§ HOW TO COMPLETE THIS TASK: Across the records below, count every line that contains the string "pyautogui", then report the count alone.

Stored data:
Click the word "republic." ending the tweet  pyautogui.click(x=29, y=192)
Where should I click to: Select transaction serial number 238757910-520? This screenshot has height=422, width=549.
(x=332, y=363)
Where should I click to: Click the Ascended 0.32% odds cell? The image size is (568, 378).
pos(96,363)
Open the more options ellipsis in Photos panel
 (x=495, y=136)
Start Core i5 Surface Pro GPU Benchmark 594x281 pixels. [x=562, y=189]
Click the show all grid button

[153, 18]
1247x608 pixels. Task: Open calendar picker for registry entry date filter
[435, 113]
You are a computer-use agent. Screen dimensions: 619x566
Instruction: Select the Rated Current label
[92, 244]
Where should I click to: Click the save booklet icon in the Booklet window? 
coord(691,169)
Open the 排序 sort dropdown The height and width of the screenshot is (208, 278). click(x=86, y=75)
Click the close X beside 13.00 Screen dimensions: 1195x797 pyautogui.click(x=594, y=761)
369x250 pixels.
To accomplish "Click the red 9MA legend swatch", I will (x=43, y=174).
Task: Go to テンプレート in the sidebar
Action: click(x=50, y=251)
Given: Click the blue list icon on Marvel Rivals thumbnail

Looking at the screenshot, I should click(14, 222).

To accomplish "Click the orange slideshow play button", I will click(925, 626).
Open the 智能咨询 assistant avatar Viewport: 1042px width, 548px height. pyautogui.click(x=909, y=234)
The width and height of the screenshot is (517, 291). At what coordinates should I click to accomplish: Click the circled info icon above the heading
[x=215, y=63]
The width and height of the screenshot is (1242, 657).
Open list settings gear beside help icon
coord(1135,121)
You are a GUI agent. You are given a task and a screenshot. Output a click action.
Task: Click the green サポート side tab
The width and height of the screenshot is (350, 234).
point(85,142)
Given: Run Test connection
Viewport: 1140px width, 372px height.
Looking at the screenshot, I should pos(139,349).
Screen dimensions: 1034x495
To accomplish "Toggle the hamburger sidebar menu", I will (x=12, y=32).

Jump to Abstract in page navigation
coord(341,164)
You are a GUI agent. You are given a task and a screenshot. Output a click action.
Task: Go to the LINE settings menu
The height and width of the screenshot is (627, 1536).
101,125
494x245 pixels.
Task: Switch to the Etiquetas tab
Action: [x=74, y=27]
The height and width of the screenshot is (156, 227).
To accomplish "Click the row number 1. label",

§ TASK SOLUTION: 3